I had a full day of interviews, election coverage, and writing ahead of me. The day began earlier than most for me.
I had an 8:30 meeting with a man I had never met before and knew going in I would never see again.This is typical in the news business. It was for a story on the recovery process for contaminated groundwater in a residential neighborhood. We met in the dining room of a Cape-style house that the contaminating company had bought from the owners. Coincidentally we joked about that house being “ground zero” for the clean-up effort.
Towards the end of the discussion, the guy’s phone rang. He spoke a few sentences of surprise. Hung up the phone and said, “A plane crashed into the World Trade Center.” We were both stunned.
I got into my car and tuned into WBZ radio, and listened. The first images I saw came when I went to another stranger’s house. Her son had died a few days earlier in a motorcycle accident. She had it on her TV, and the second tower hadn’t been hit yet.
My next stop was home to let the dog out. That’s where I had the chance to turn on the TV and get a look at what was going on. By then the second tower was hit an all air traffic had been ordered grounded. I watched both towers fall live.
The rest of the day was a blur. I remember saying to a local high school principal that the towers collapsed. He was incredulous. Of course he was also trying to manage the information stream coming to his 14-18-year-olds.
We finished the day with election results and a never-before-felt sense of vulnerability.
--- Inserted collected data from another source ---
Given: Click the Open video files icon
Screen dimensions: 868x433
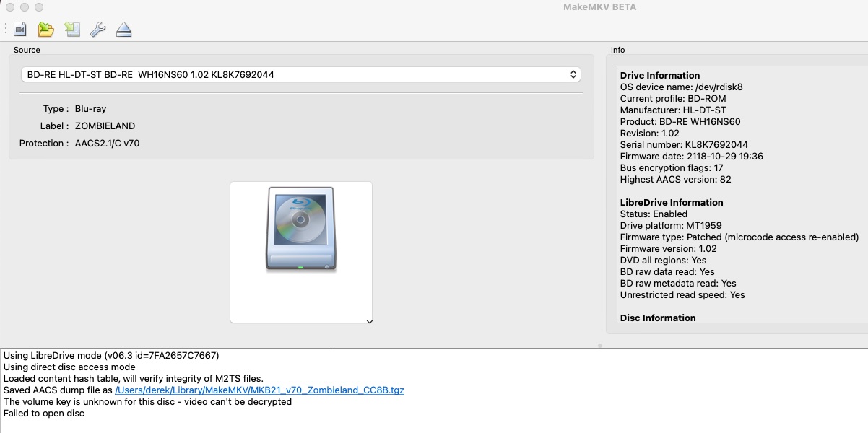Looking at the screenshot, I should [19, 30].
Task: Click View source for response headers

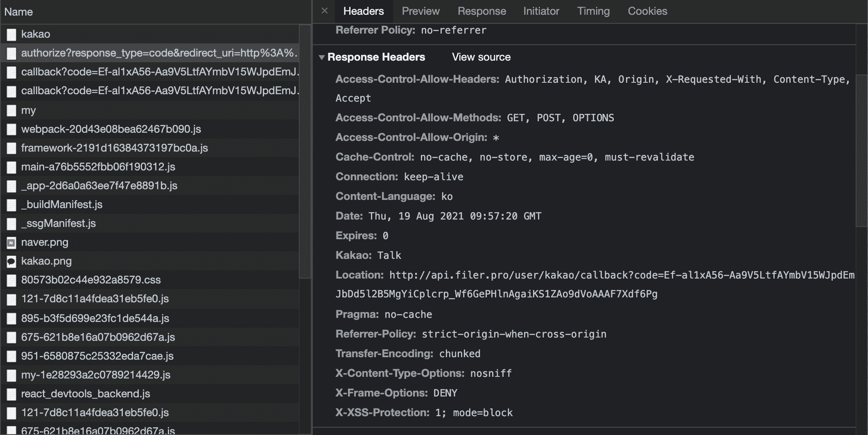Action: pos(481,57)
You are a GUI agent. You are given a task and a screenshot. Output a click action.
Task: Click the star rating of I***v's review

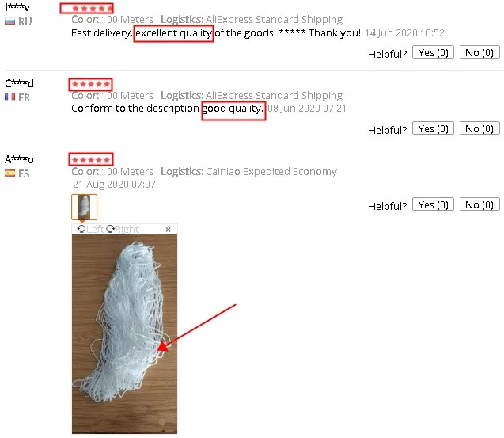coord(91,9)
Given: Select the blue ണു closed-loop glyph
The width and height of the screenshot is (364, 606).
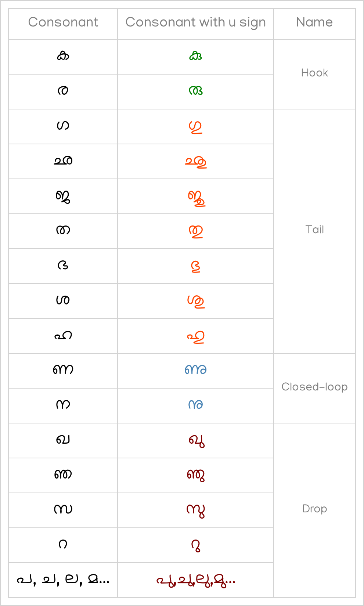Looking at the screenshot, I should coord(195,369).
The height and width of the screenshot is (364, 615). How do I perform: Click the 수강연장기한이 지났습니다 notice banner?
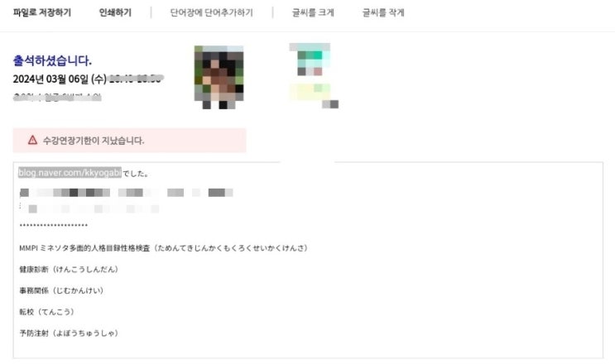129,141
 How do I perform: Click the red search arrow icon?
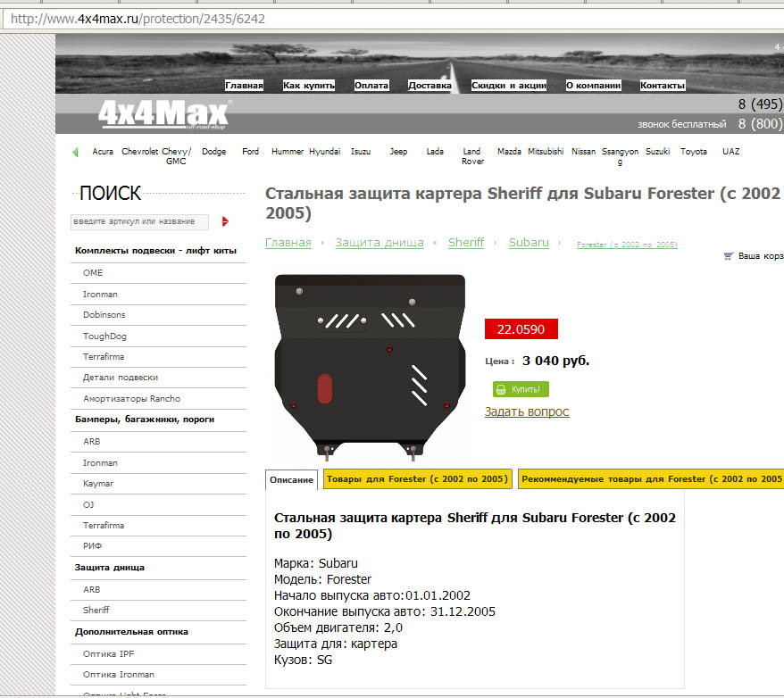[225, 221]
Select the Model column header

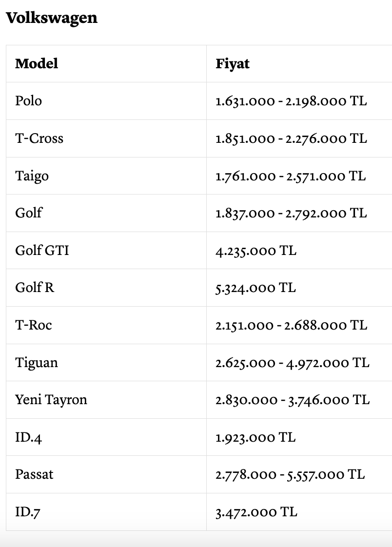tap(37, 63)
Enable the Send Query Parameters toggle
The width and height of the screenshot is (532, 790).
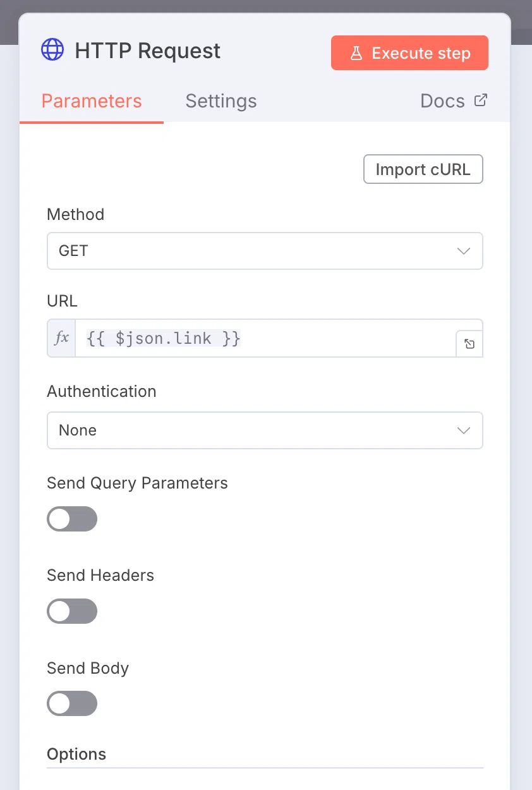coord(72,519)
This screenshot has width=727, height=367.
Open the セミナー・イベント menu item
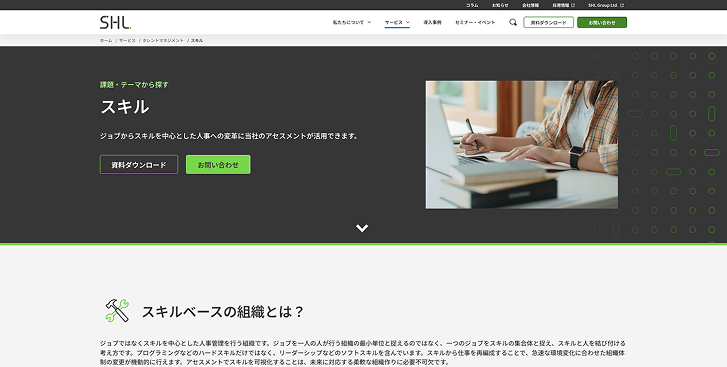pos(475,22)

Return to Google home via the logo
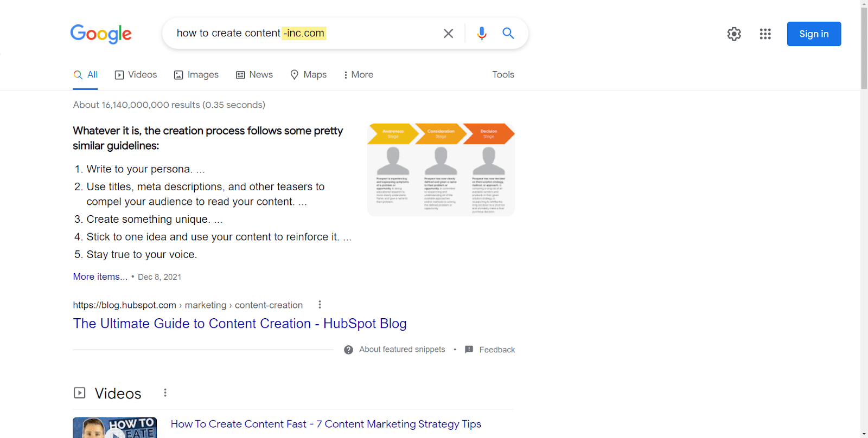[100, 34]
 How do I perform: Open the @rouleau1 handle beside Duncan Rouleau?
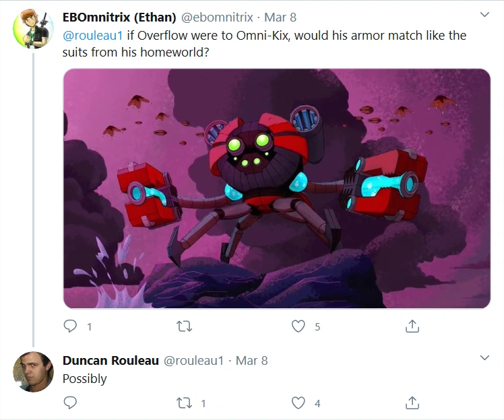pyautogui.click(x=193, y=361)
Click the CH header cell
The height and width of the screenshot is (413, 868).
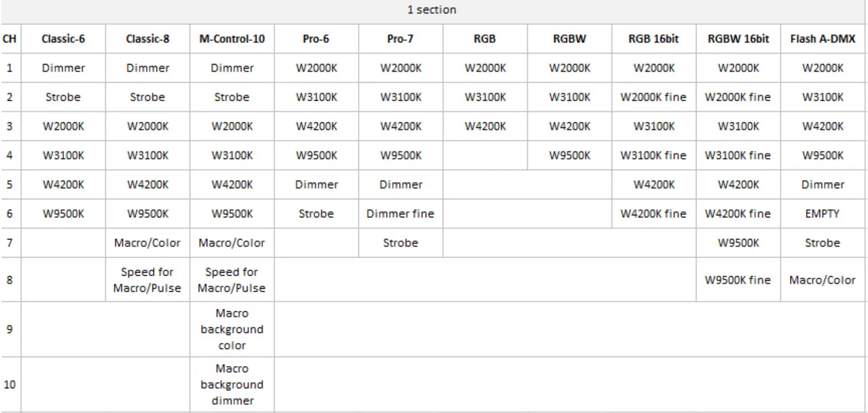pos(9,39)
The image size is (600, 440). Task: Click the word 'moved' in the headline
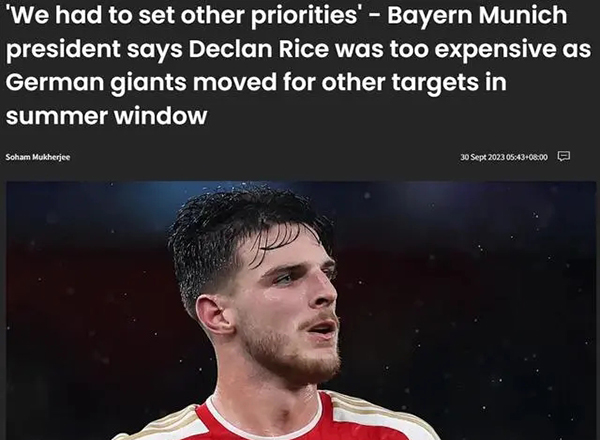point(234,82)
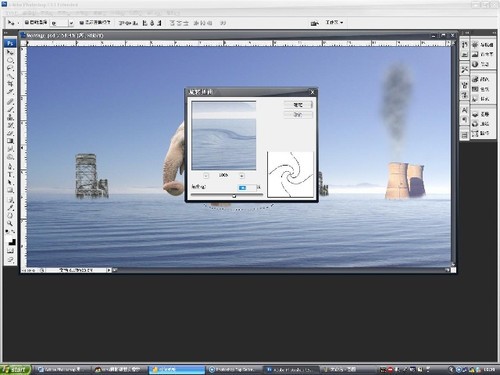Viewport: 500px width, 375px height.
Task: Confirm the Twirl dialog with the OK button
Action: 298,105
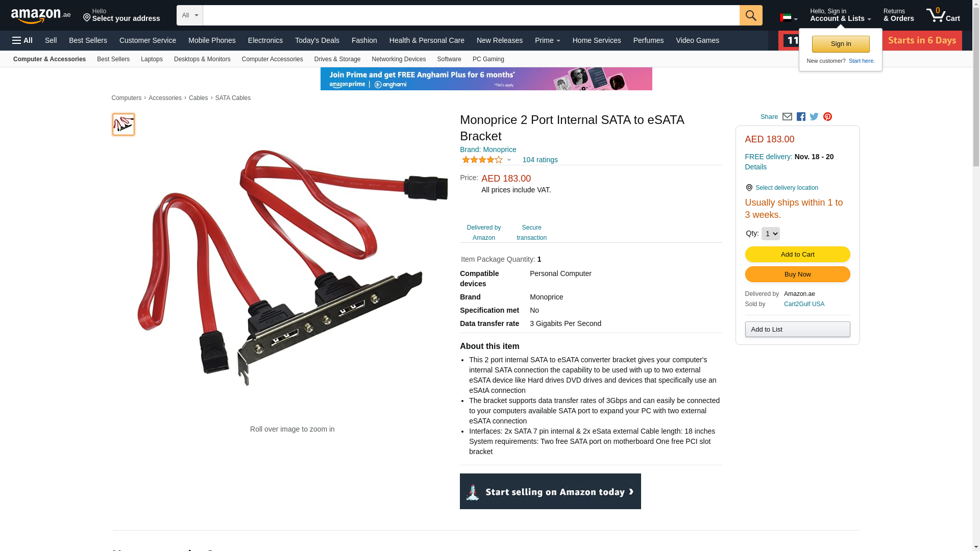
Task: Click the Buy Now button
Action: pyautogui.click(x=797, y=274)
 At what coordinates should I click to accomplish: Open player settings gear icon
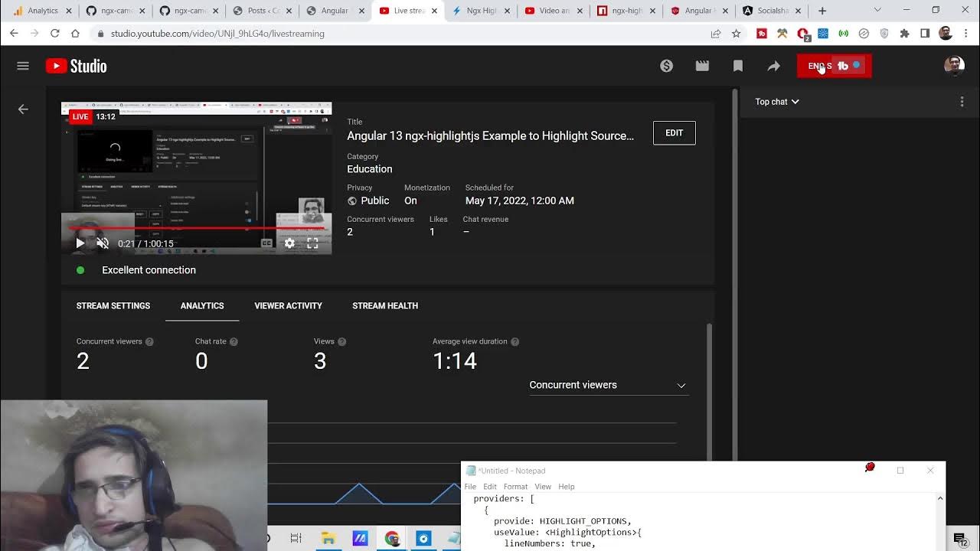(x=289, y=243)
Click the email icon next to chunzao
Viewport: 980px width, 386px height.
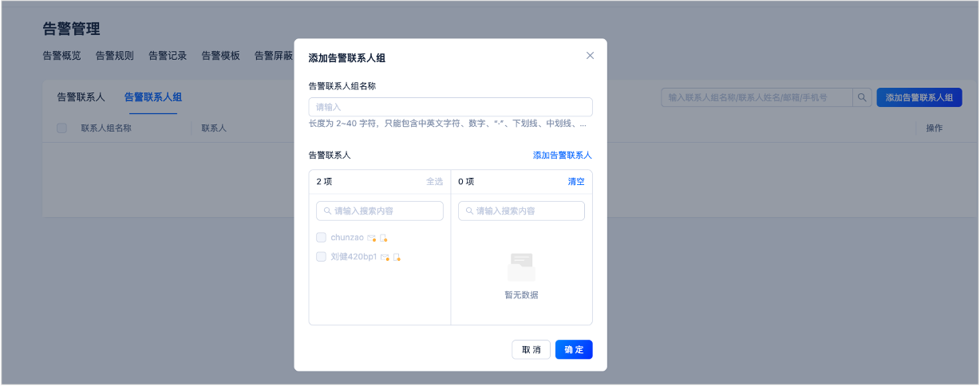tap(371, 238)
In the weeks and months that passed, I came to know many people who were affected. I met a woman whose fourth child was born a month after her husband perished on one the planes. I had friend whose aunt was in the South Tower and she escaped.
I have visited Ground Zero a few times in the years since, and I have to say I’ve always been stunned at the feeling around it. There’s a bustling city around it, and an active construction site, but it still maintains a sense of quiet and peace. If only we could achieve the same as a nation.